Les tests génétiques populaires ne peuvent pas vous en dire beaucoup sur la personnalité de votre chien, selon une étude récente.
Une équipe de généticiens n’a récemment trouvé aucun lien entre les variations génétiques courantes et les traits comportementaux chez plus de 3 200 chiens, même si des recherches antérieures suggéraient que des centaines de gènes pouvaient prédire certains aspects du comportement et de la personnalité des chiens.
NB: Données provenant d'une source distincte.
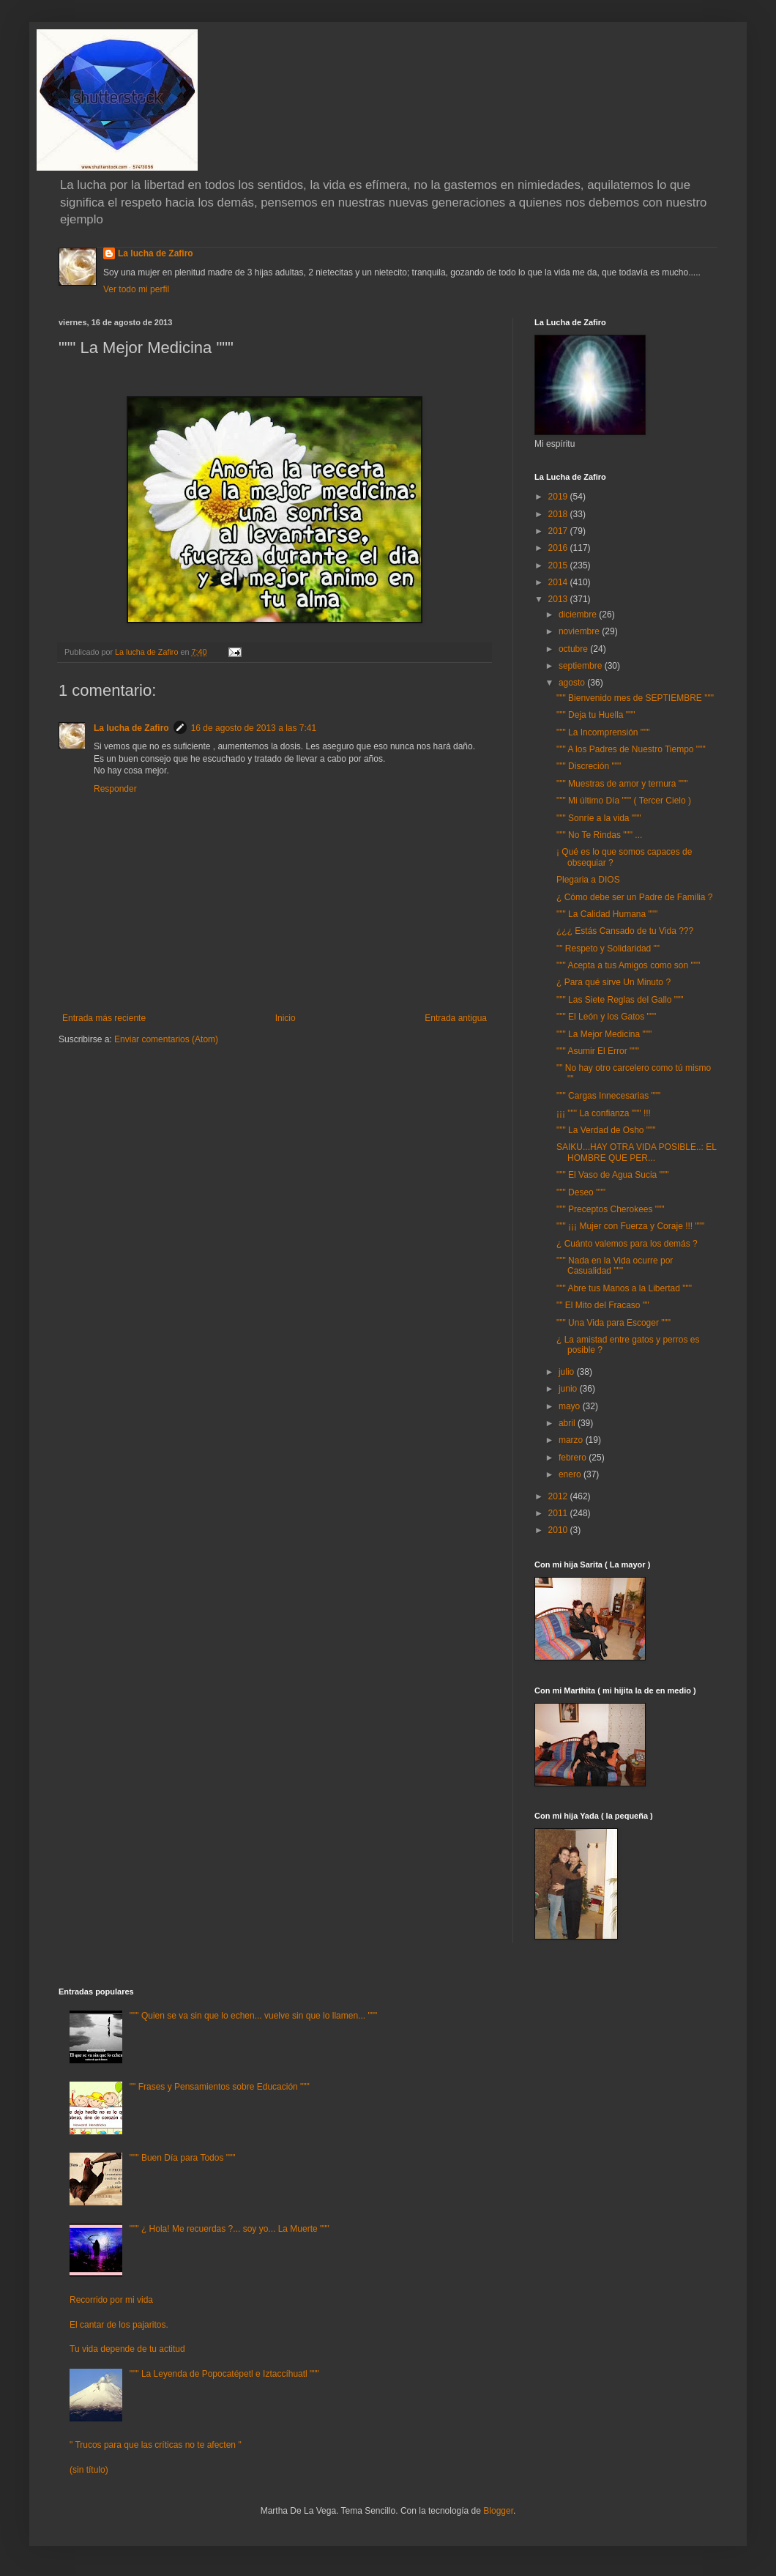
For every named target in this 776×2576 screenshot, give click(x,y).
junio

Malgré la popularité des tests génétiques à domicile qui prétendent pouvoir vous dire si les gènes de votre chien ont la recette de l’anxiété ou d’un penchant pour les câlins.
Il s’agit de Max, et aucune variante génétique ne peut expliquer pourquoi il est tel qu’il est.
Crédit : Keona Smith
Gattaca Sauf pour les chiens, ça ne marche pas
Catherine Lord, génomiciste à l’Université du Massachusetts, et ses collègues ont comparé les séquences d’ADN et les enquêtes comportementales de plus de 3 000 chiens dont les humains les ont inscrits dans le projet Darwin’s Arc (et ont rempli des enquêtes). “Des tests génétiques visant à déterminer les traits de comportement et de personnalité des chiens sont désormais commercialisés auprès des propriétaires d’animaux, mais leur précision prédictive n’a pas été vérifiée”, ont écrit Lord et ses collègues dans leur récent article.
L’équipe a donc testé des liens relativement simples entre la variation génétique et les traits de personnalité tels que l’agressivité, la motivation et l’affection. Parmi les 151 variantes génétiques en question impliquaient de petites modifications dans un seul nucléotide, ou « lettre », connues sous le nom de polymorphismes mononucléotidiques (SNP).
Il s’avère que la réponse était non : les gènes de votre chien ne prédisent pas son comportement, du moins pas de la manière simple que le prétendent souvent les tests ADN canins populaires.
Et cela peut avoir de graves conséquences lorsque les propriétaires d’animaux, les travailleurs des refuges ou les sauveteurs d’animaux utilisent ces tests pour prendre des décisions concernant l’avenir d’un chien. “Par exemple, si un chien est génétiquement étiqueté comme sujet à l’agressivité, son propriétaire peut limiter les interactions sociales essentielles ou décider de ne pas l’adopter dans un refuge”, ont écrit Lord et ses collègues.